Eğitim Sen, Milli Eğitim Bakanlığı’nın şirket gibi yönetilmesini esas alan değişikliklerin devam ettiğini bildirerek, eğitim müfredatını, ders kitaplarını, haftalık ders çizelgelerini belirleyen Talim ve Terbiye Kurulu Başkanlığı ve üyeliği için öğretmen ya da okul yöneticisi olma şartının kaldırılmasına tepki gösterdi.

Eğitimi ticarileştirme ve dinselleştirme
Kurul Başkanı ve üyelerinin seçimi ile ilgili düzenlemenin hükümet memurluğunun geldiği aşamayı gösterdiği belirtilen açıklamada, “Eğitim sistemini büyük ölçüde piyasanın insafına bırakan, eğitimi ticarileştirme ve dinselleştirme uygulamalarını iç içe geçirerek hayata geçiren bir zihniyetin Talim Terbiye Kurulu üyeliği için belirlediği yeni kriterler, eğitim sisteminde yaşanan dönüşümü yansıtmaktadır” sözlerine yer verildi.

Hırsızlık yapmamak şart değil!
Talim ve Terbiye Kurulu’nda başkan ve üye olarak atanabilmek için “Türk vatandaşı olmak, kamu haklarından mahrum bulunmamak, kasten işlenen bir suçtan dolayı bir yıl veya daha fazla süreyle hapis cezasına ya da affa uğramış olsa bile devletin güvenliğine karşı suçlardan, Anayasal düzene ve bu düzenin işleyişine karşı suçlardan, zimmet, irtikap, rüşvet, hırsızlık, dolandırıcılık, sahtecilik, görevi kötüye kullanma, hileli iflas, ihaleye fesat karıştırma, suçtan kaynaklanan mal varlığı değerlerini aklama veya kaçakçılık suçlarından mahkum olmamak” şartlarının kaldırılmasını kaygı verici olarak nitelendiren sendika, iktidarın çizgisinde faaliyet yürüten dini ve ticari vakıfların, derneklerin yöneticilerinin kurul üyesi olarak görevlendirilmesinin önünün açılacağını vurguladı.

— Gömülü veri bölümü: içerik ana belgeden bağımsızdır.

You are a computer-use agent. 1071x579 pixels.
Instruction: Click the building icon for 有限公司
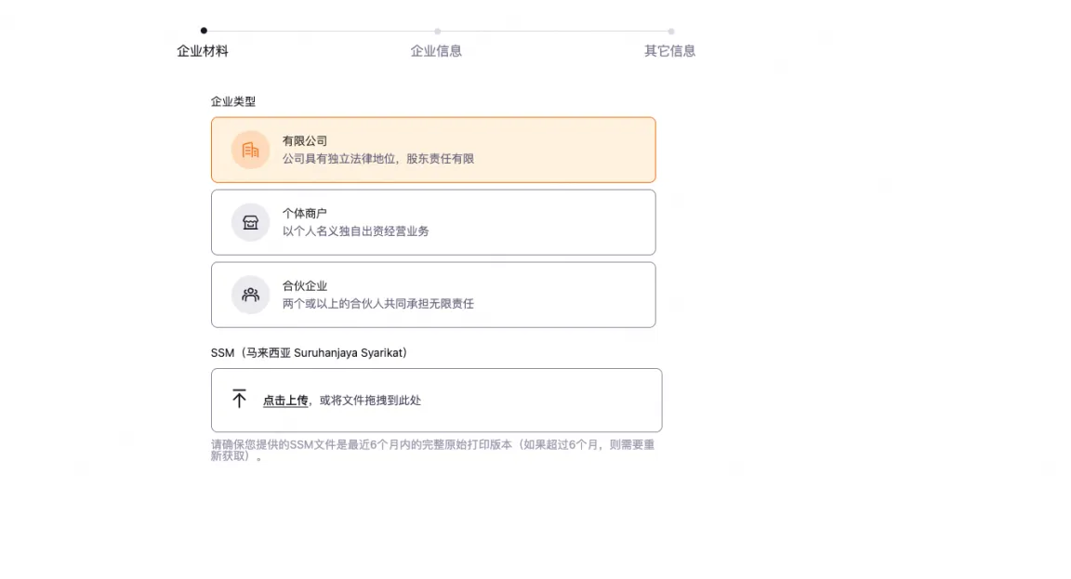click(x=250, y=150)
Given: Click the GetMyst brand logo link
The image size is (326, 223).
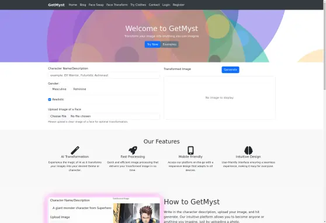Looking at the screenshot, I should point(56,5).
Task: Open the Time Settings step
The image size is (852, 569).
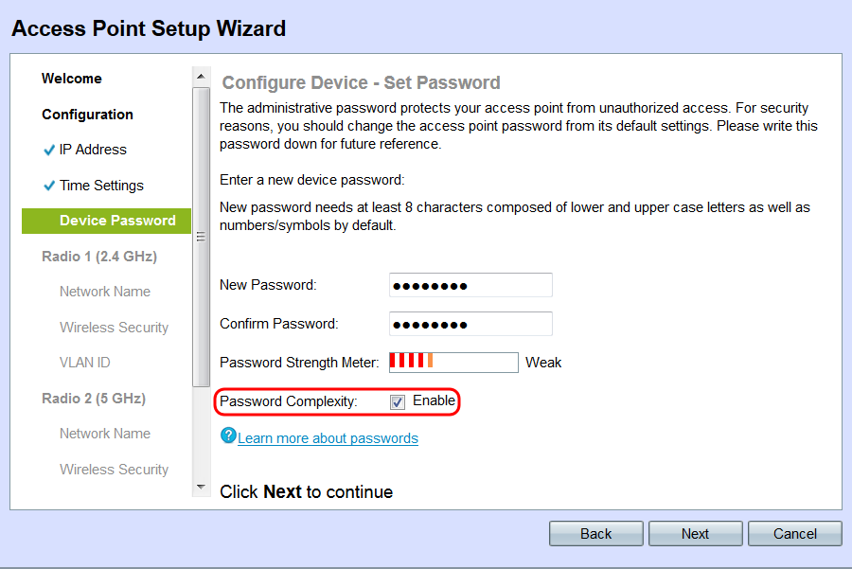Action: (x=101, y=186)
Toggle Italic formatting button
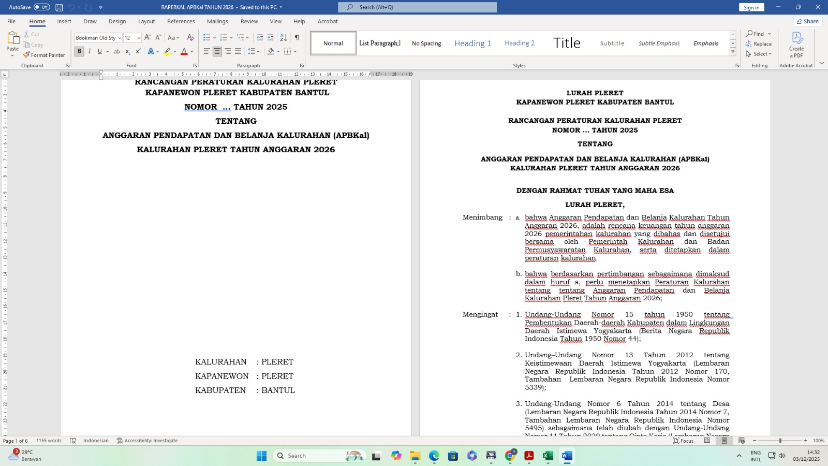The height and width of the screenshot is (466, 828). 90,51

Yıllardır ülkeyi şirket gibi yöneten bu zihniyetin, eğitim sistemine de piyasacı bir mantıkla yaklaştığını vurgulayan Eğitim Sen, temel bir insan hakkı ve en yaygın kamu hizmeti olan eğitim sistemini “anonim şirket” gibi yönetmeyi hedefleyen adımlar atmaktan vazgeçmeye çağırdıklarını kaydetti.